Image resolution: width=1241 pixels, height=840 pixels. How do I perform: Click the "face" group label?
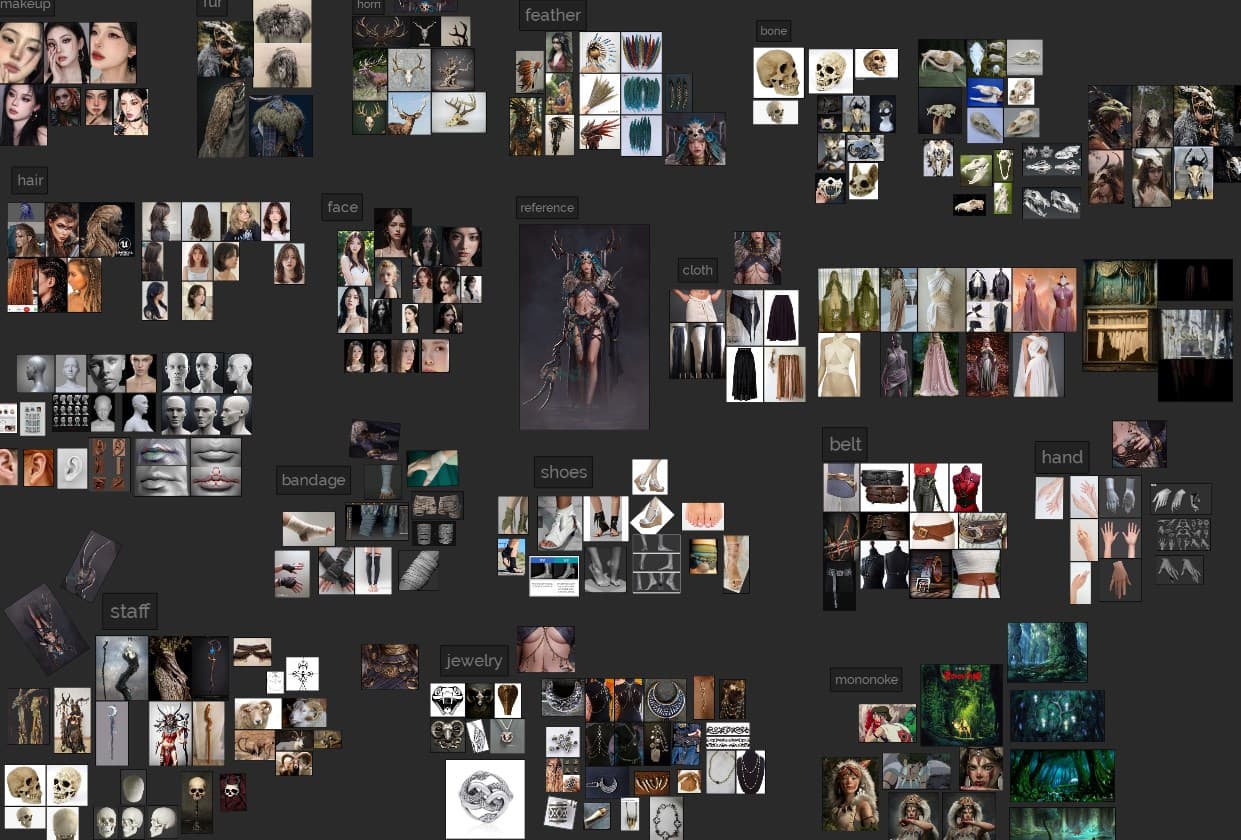[342, 207]
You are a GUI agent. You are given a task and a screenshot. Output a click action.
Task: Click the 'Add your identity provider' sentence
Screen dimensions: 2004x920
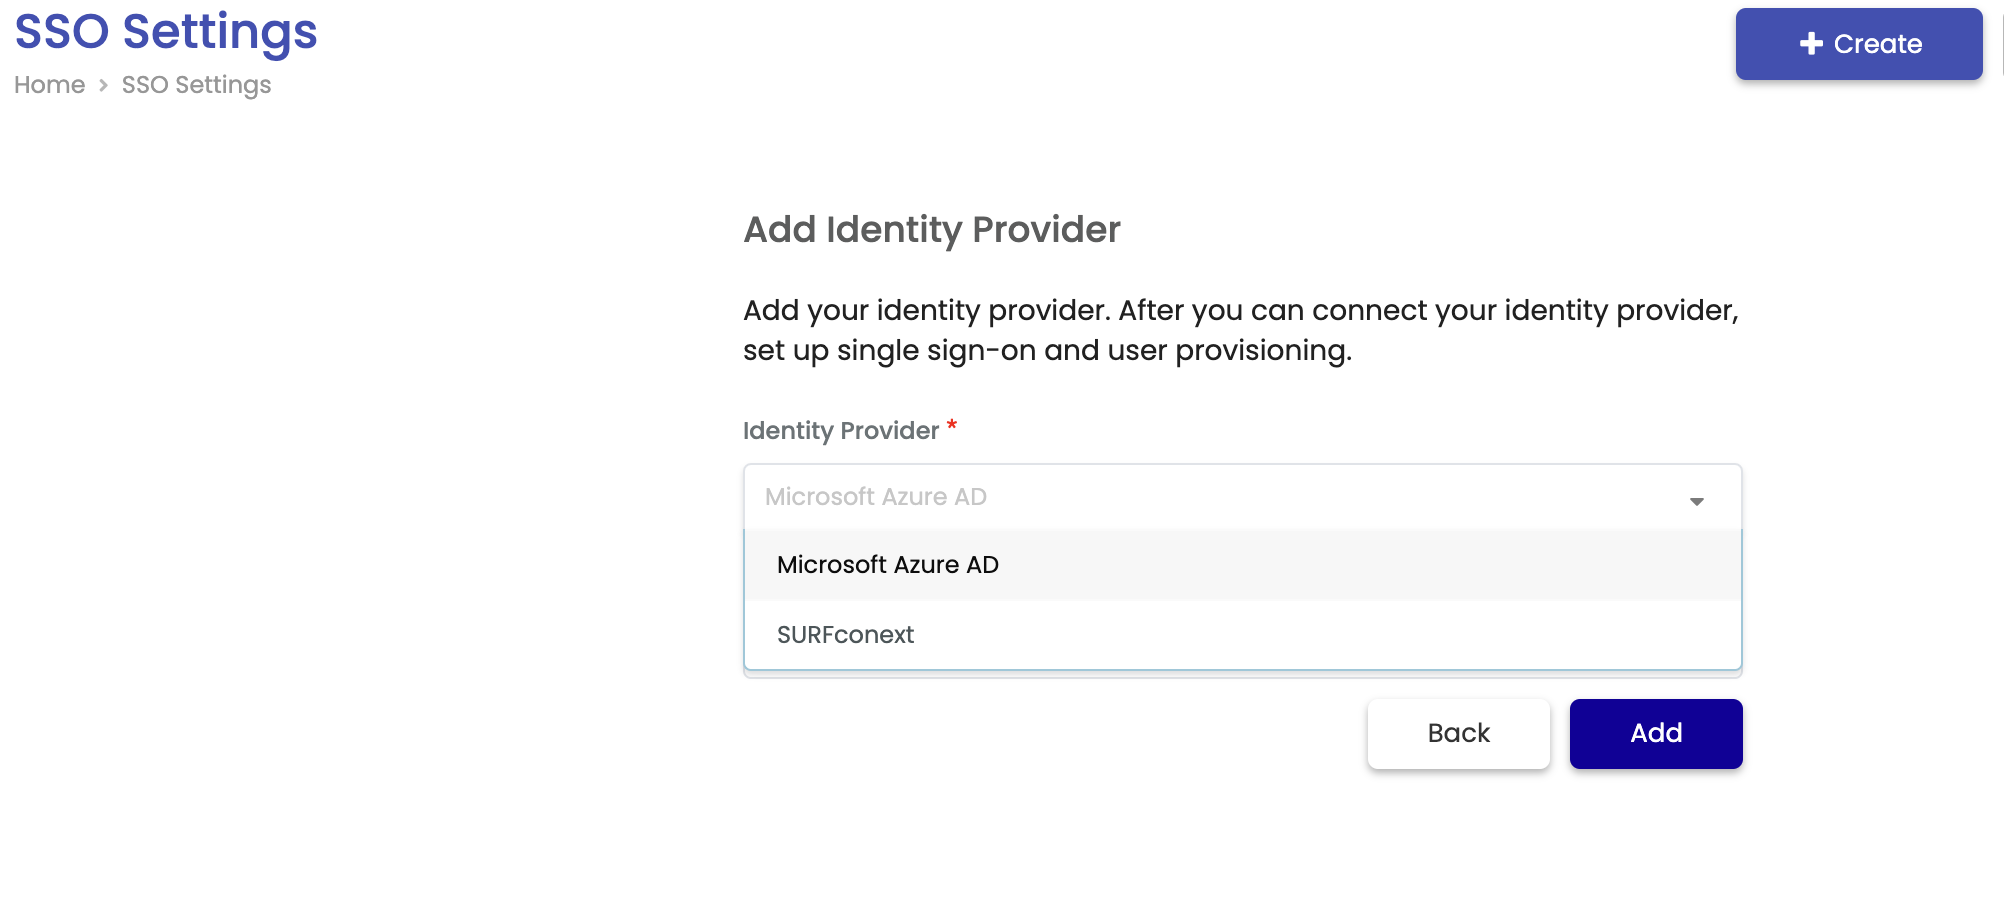pyautogui.click(x=1240, y=311)
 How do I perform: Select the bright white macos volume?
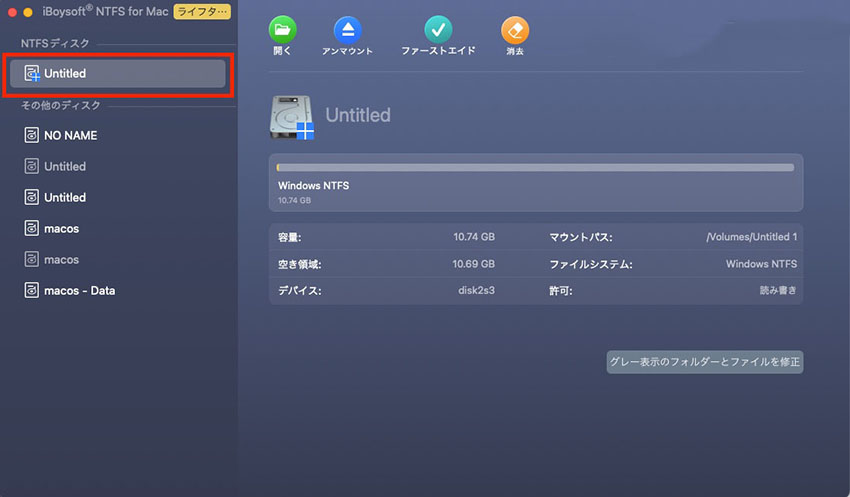point(61,229)
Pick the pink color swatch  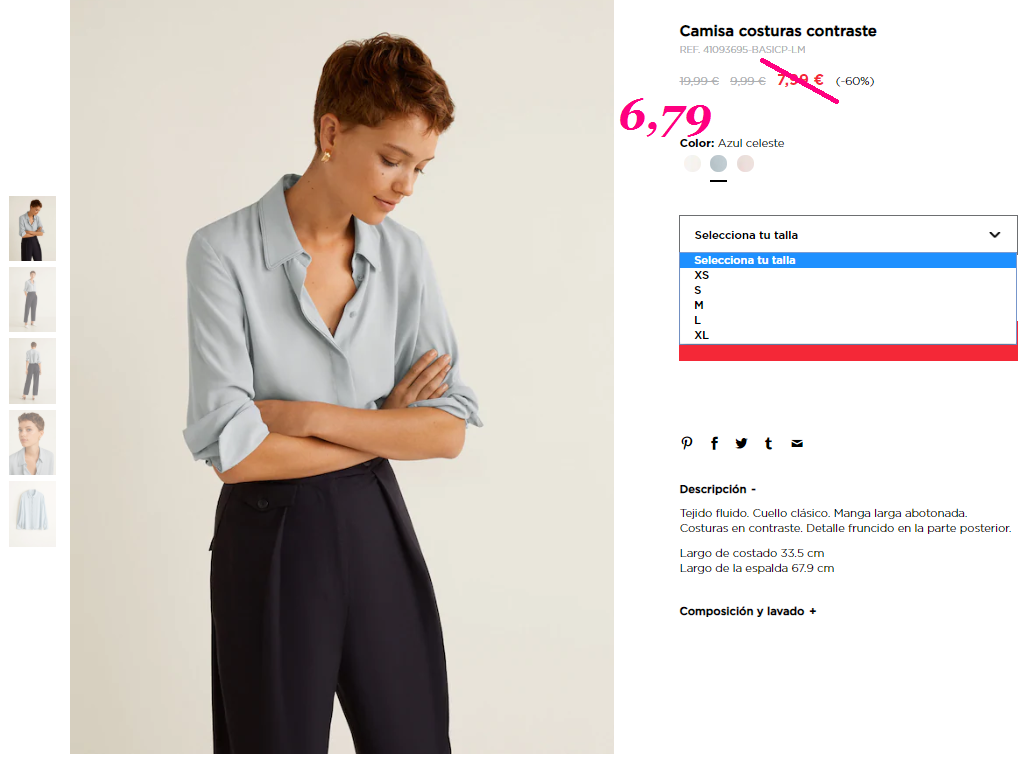pos(745,163)
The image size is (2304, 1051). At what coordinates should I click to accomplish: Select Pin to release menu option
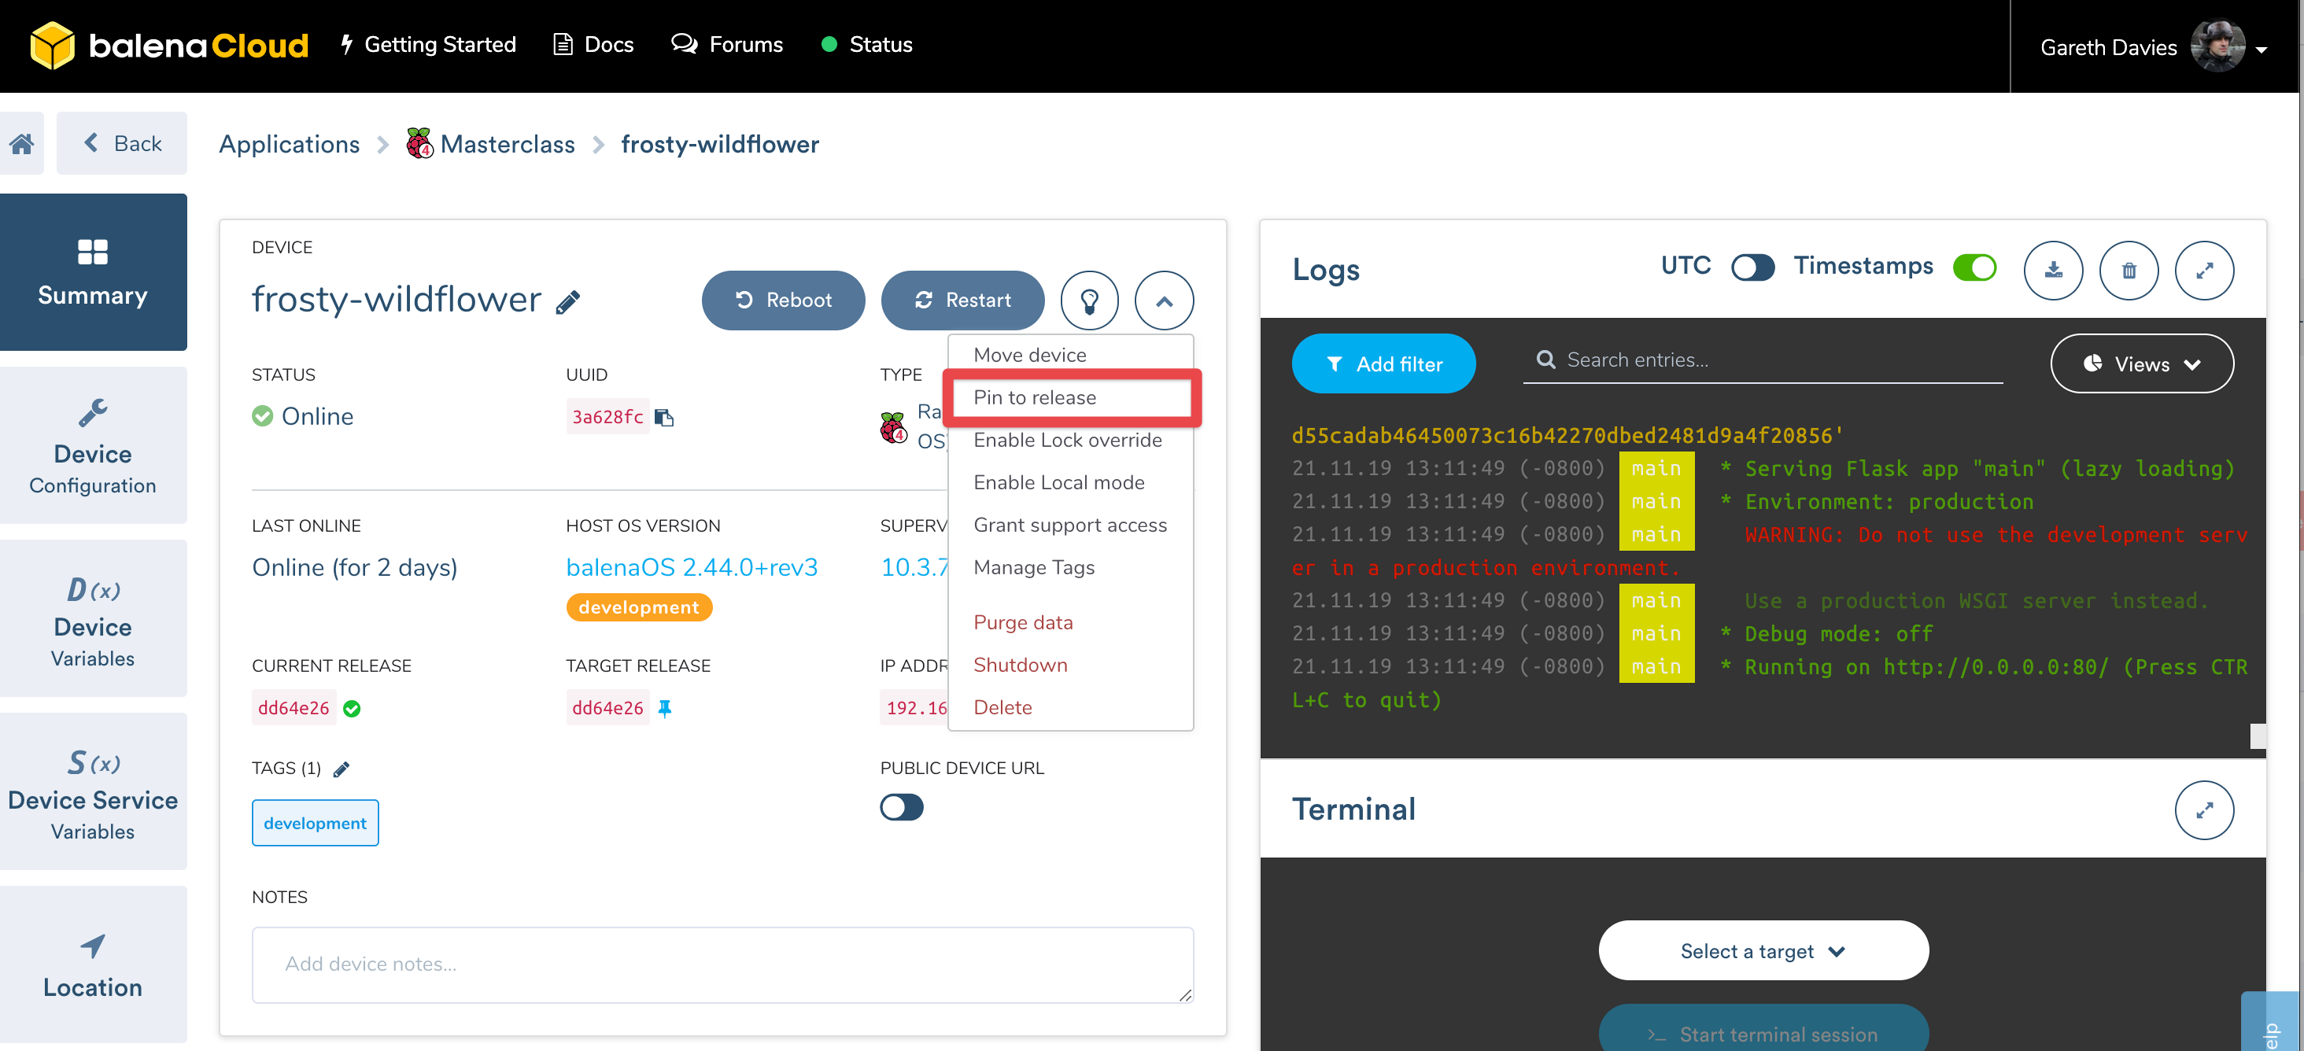pos(1035,398)
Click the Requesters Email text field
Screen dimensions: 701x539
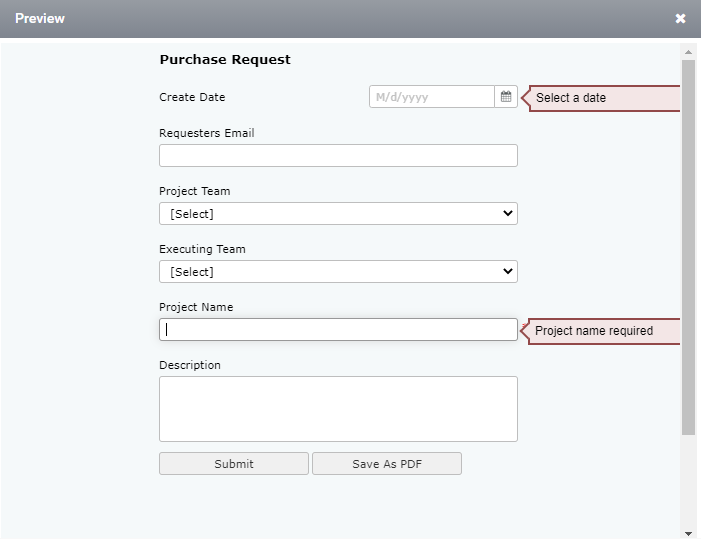[x=338, y=156]
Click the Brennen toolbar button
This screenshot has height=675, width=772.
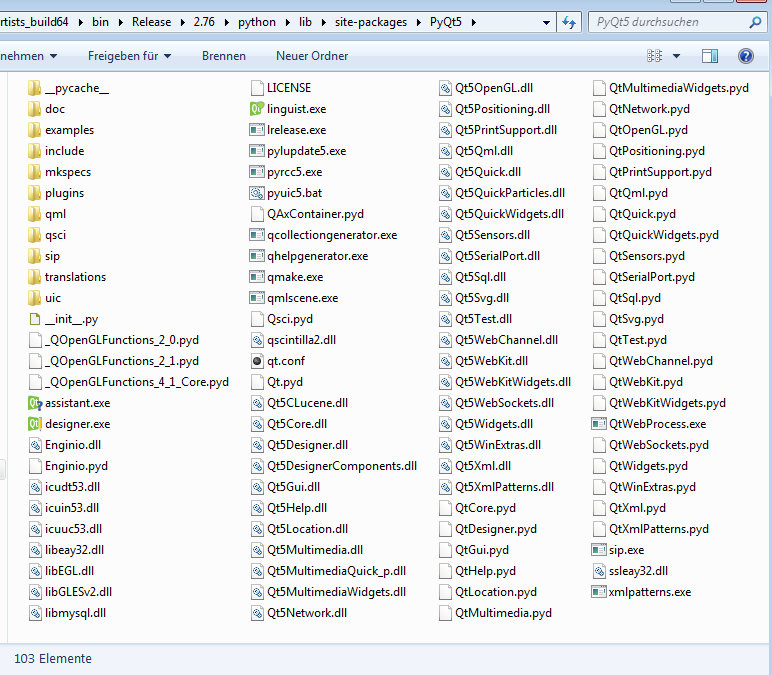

§

- **What you should do**
Work through the records above. Copy every line with the string "screenshot".

- **Expected answer**
You are a GUI agent. You are given a task and a screenshot. Output a click action.
This screenshot has height=675, width=772.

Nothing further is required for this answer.